## EXERCISE DIRECTIONS
Please print every record below exactly as it appears, but leave out the pictures.

Dataset entries
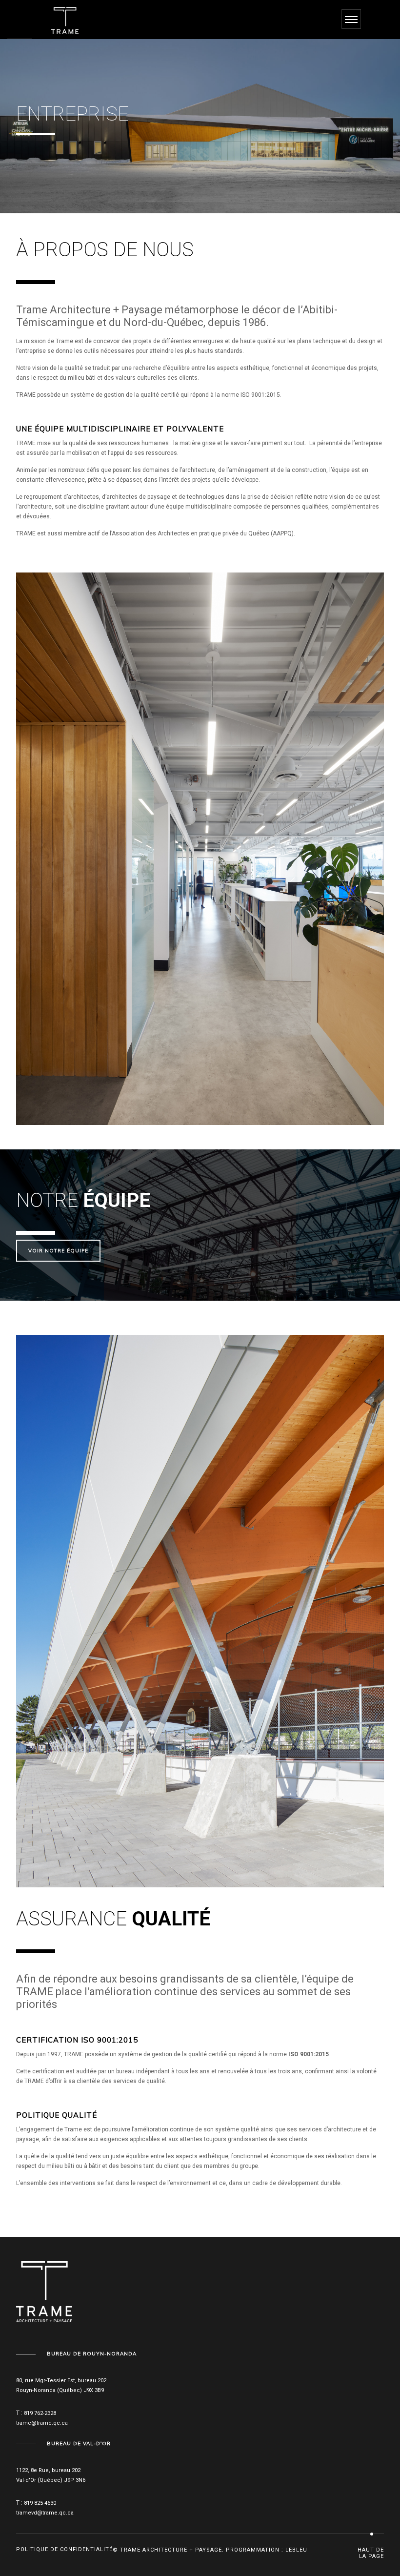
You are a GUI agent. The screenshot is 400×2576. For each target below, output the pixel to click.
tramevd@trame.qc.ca (45, 2513)
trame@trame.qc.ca (42, 2423)
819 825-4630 (40, 2503)
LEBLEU (296, 2550)
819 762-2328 (40, 2413)
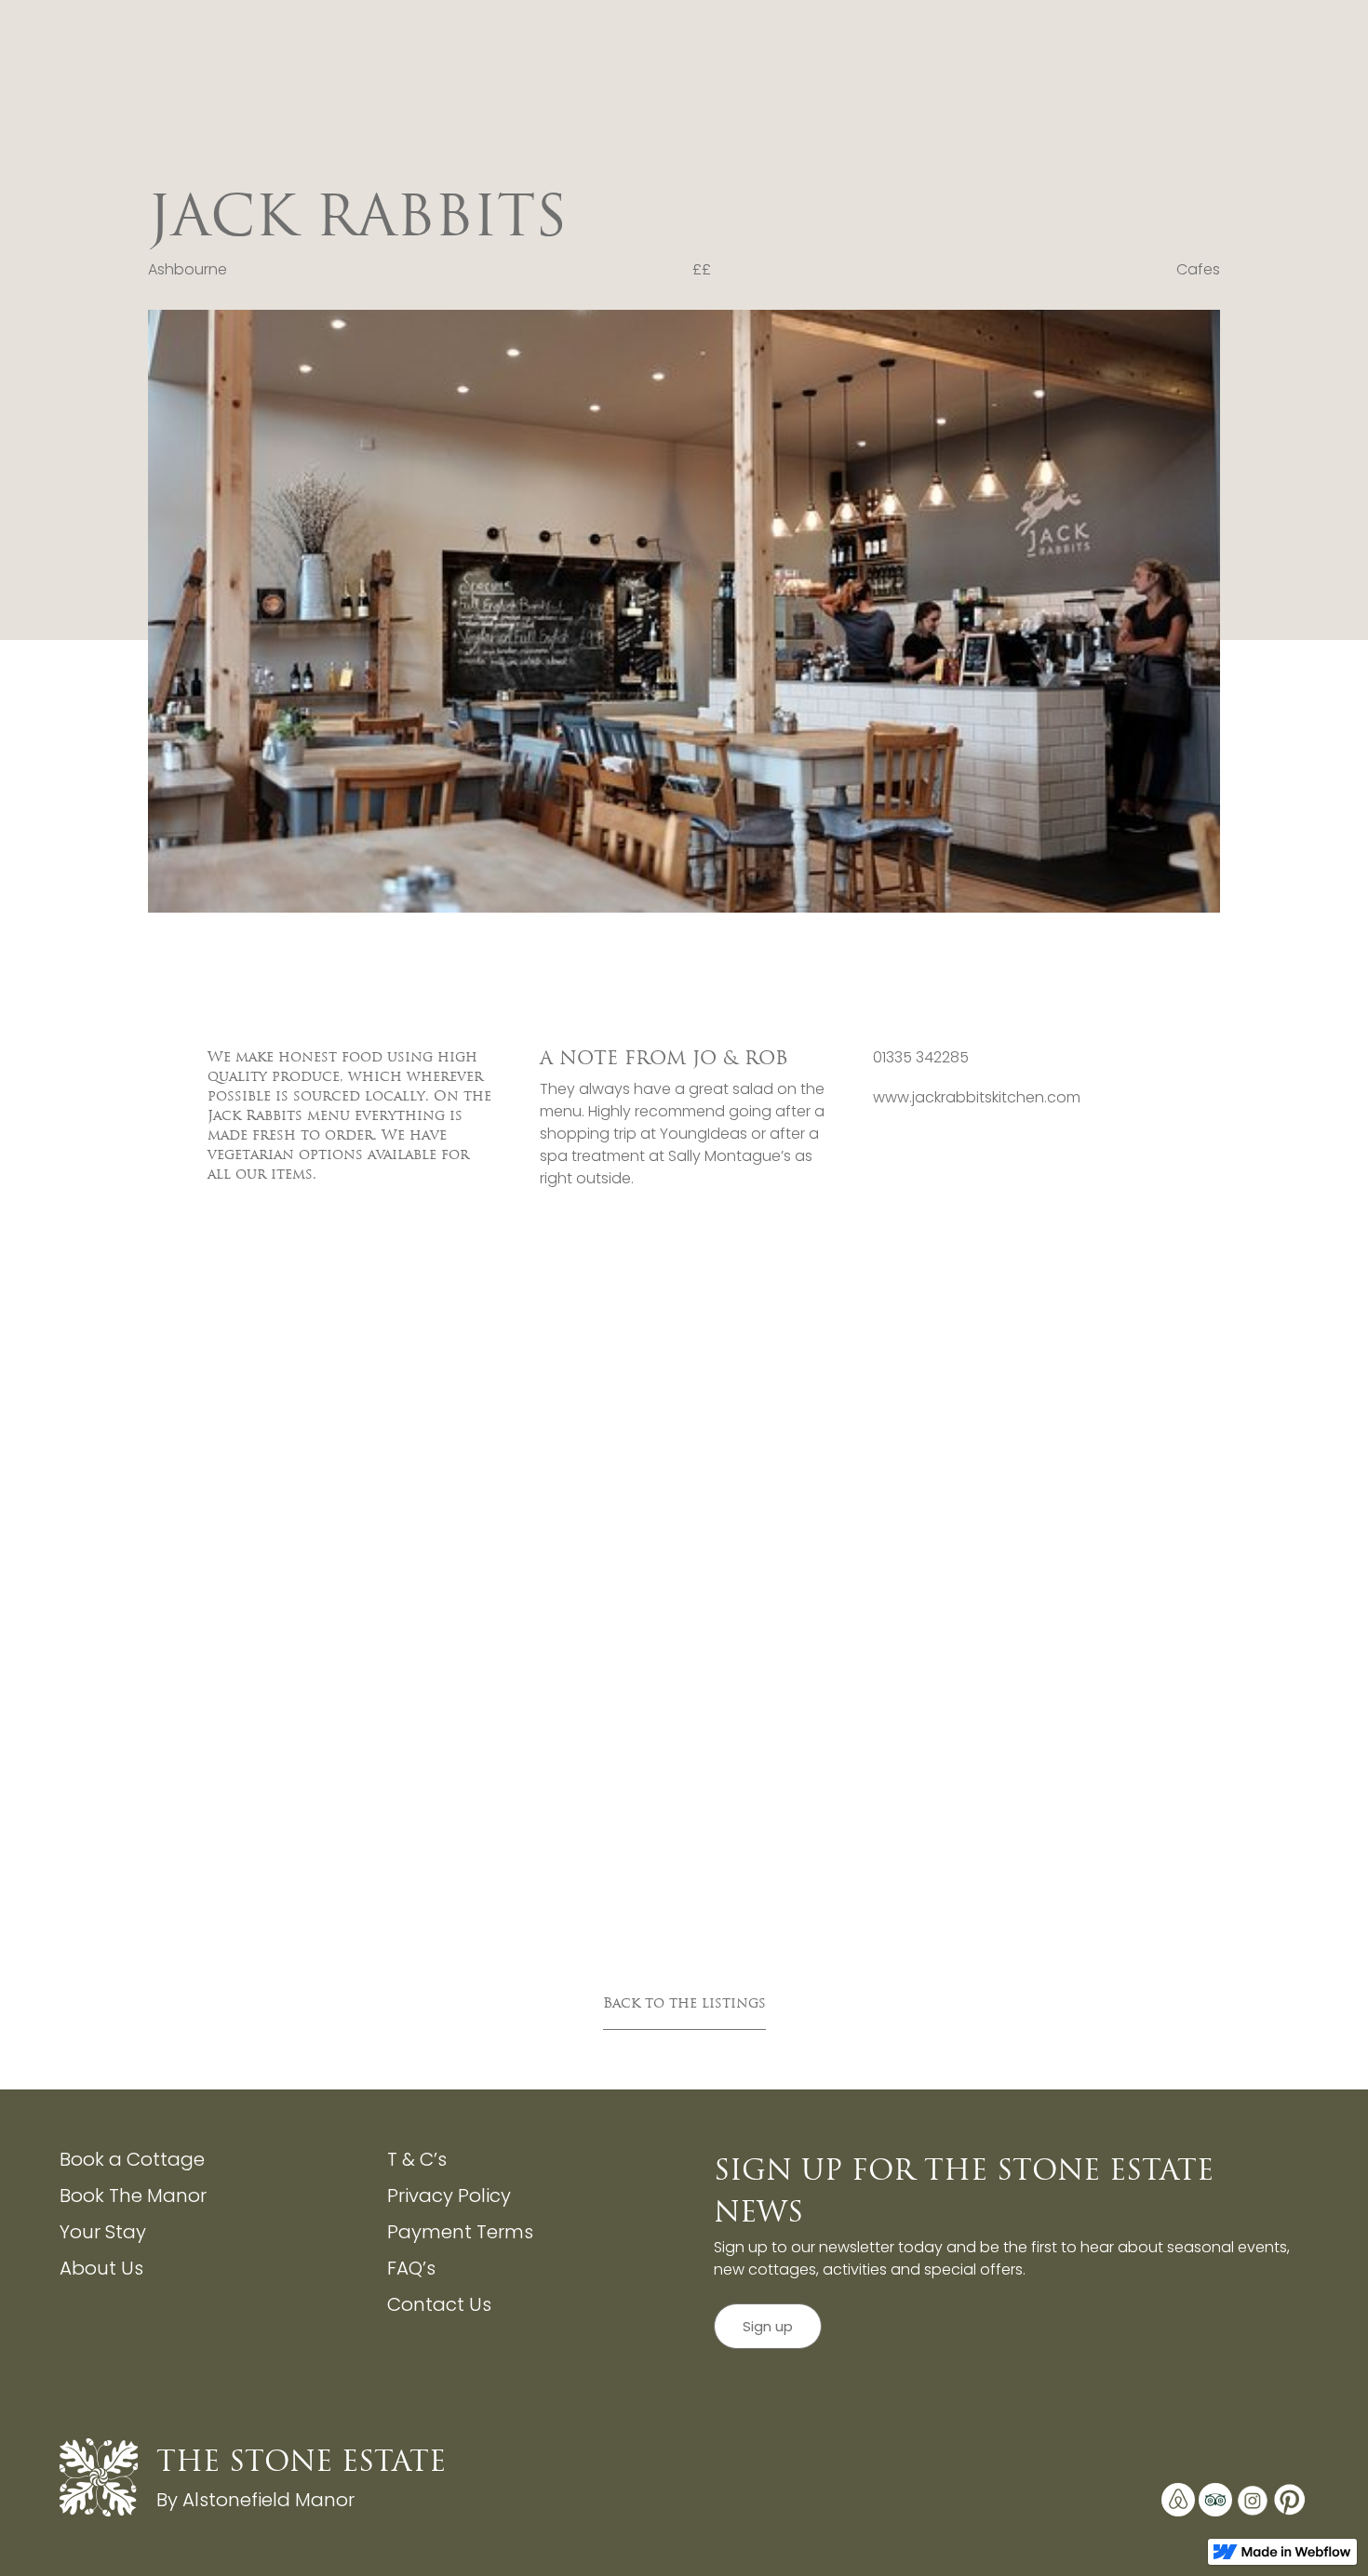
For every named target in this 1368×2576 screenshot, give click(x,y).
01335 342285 (921, 1057)
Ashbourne (187, 269)
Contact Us (439, 2304)
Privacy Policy (449, 2195)
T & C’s (417, 2159)
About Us (101, 2268)
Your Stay (103, 2232)
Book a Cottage (132, 2159)
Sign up (768, 2326)
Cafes (1198, 269)
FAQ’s (411, 2268)
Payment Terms (460, 2232)
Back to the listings (684, 2002)
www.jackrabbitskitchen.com (976, 1097)
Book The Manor (133, 2195)
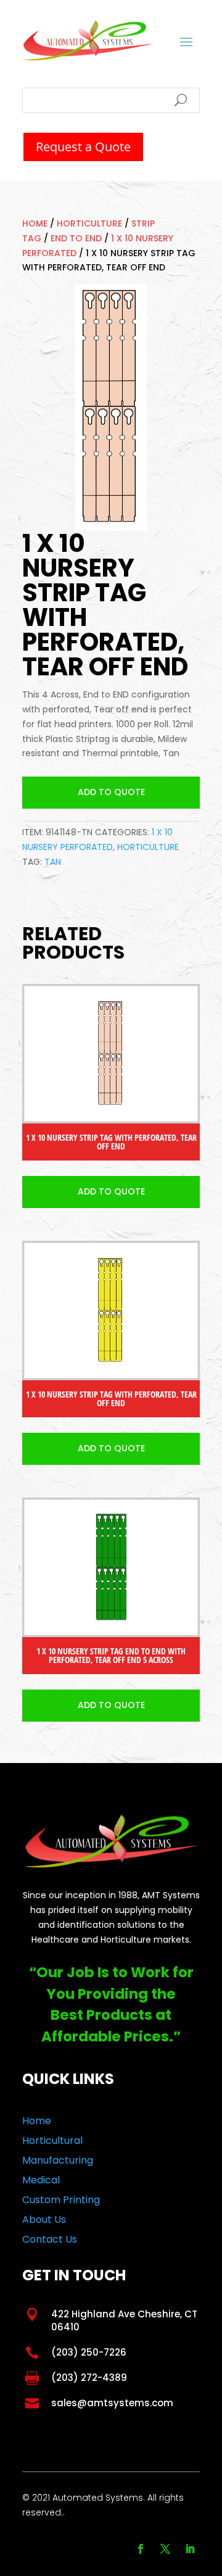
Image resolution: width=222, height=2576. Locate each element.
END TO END (76, 238)
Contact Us (49, 2239)
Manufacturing (57, 2160)
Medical (41, 2180)
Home (34, 223)
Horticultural (52, 2140)
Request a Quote (83, 146)
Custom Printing (61, 2200)
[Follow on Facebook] (140, 2549)
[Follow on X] (165, 2549)
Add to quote (111, 792)
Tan (52, 862)
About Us (44, 2219)
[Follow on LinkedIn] (190, 2549)
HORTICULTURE (89, 223)
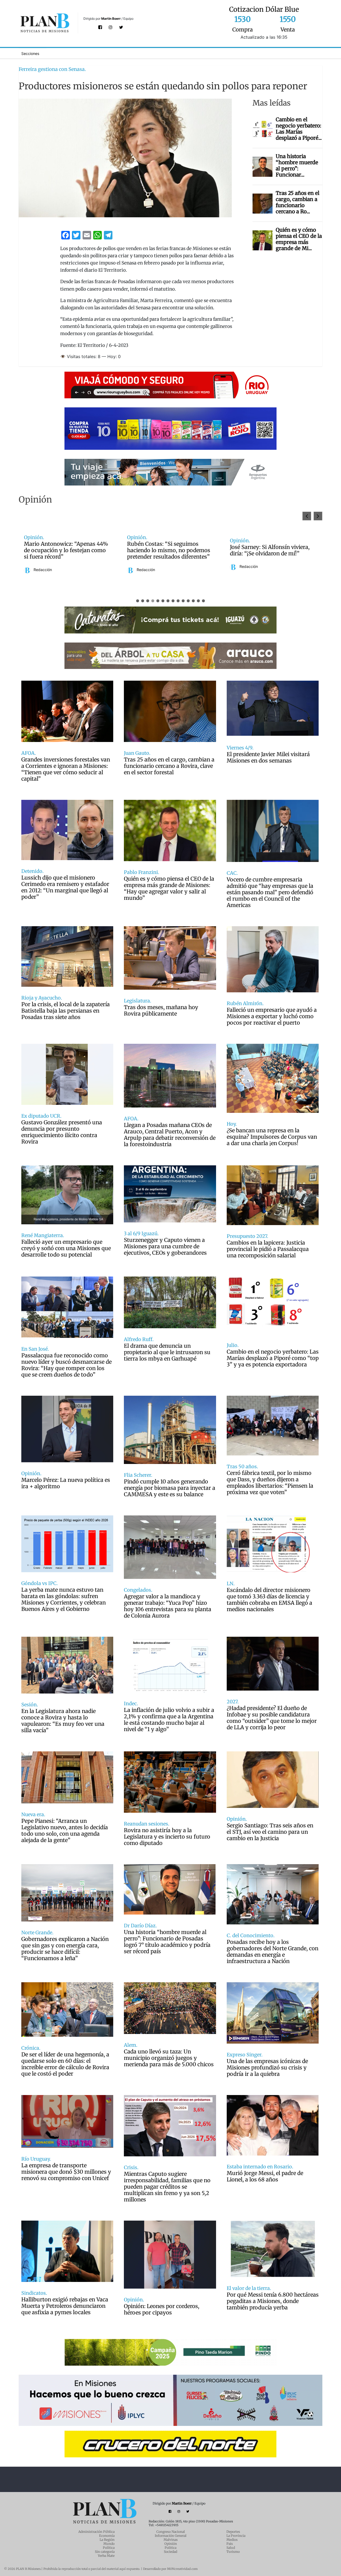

## PROBLEM SOLUTION
You are a GUI agent. The screenshot is 400×2576. For each target below, output the pixel to click.
tramevd@trame.qc.ca (45, 2513)
trame@trame.qc.ca (42, 2423)
819 825-4630 (40, 2503)
LEBLEU (296, 2550)
819 762-2328 (40, 2413)
For every named target in this 1368×2576 screenshot, give click(x,y).
01335 342285 (921, 1057)
Ashbourne (187, 269)
Contact Us (439, 2304)
Privacy Policy (449, 2195)
T & C’s (417, 2159)
About Us (101, 2268)
Your Stay (103, 2232)
Book a Cottage (132, 2159)
Sign up (768, 2326)
Cafes (1198, 269)
FAQ’s (411, 2268)
Payment Terms (460, 2232)
Back to the listings (684, 2002)
www.jackrabbitskitchen.com (976, 1097)
Book The Manor (133, 2195)
Image resolution: width=222, height=2576. Locate each element.
END TO END (76, 238)
Contact Us (49, 2239)
Manufacturing (57, 2160)
Medical (41, 2180)
Home (34, 223)
Horticultural (52, 2140)
Request a Quote (83, 146)
Custom Printing (61, 2200)
[Follow on Facebook] (140, 2549)
[Follow on X] (165, 2549)
Add to quote (111, 792)
Tan (52, 862)
About Us (44, 2219)
[Follow on LinkedIn] (190, 2549)
HORTICULTURE (89, 223)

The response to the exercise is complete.